The game also has an arcade mode, where the player runs through a gauntlet of the game's nine original titan (excluding the player's monster) at launch, as well as both local and online multiplayer. In Onslaught mode, one or two players can fight through 50 waves of enemies (Classic), or 30 waves of enemies with powerful abilities (Mutants).
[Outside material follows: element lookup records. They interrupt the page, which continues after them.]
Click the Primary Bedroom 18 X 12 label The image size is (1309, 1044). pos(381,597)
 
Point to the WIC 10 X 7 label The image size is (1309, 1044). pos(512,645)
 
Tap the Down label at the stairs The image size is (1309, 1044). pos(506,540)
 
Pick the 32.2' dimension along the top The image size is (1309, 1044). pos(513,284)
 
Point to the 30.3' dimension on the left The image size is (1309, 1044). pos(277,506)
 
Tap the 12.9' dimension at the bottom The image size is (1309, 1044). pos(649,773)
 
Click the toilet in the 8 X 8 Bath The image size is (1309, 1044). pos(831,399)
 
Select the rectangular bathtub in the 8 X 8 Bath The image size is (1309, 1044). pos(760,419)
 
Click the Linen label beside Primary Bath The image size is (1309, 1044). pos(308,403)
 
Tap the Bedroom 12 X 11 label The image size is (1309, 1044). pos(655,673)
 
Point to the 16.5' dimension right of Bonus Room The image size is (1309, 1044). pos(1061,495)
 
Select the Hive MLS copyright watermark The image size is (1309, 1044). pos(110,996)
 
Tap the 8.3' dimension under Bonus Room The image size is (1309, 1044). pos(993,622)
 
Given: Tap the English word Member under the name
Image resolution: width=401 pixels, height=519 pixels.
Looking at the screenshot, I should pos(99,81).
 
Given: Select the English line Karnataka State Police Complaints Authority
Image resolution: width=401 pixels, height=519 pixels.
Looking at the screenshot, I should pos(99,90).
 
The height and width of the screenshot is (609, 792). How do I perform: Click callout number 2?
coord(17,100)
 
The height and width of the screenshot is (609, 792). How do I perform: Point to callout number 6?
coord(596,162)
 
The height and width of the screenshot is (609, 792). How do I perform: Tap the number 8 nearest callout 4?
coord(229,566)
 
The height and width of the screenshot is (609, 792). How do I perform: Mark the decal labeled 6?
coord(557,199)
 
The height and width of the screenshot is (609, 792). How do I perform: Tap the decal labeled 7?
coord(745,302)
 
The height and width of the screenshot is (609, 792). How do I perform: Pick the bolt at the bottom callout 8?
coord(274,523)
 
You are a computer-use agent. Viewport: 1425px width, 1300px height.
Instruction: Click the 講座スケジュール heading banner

In battle mode, players can engage in free-for-all battle, or split into 2 - 3 teams and combat each other. While the game supports up to four players, solo players can also compete against characters controlled by artificial intelligence. Furthermore, the game features "Mayhem mode", a party mode in which players can complete various minigames together.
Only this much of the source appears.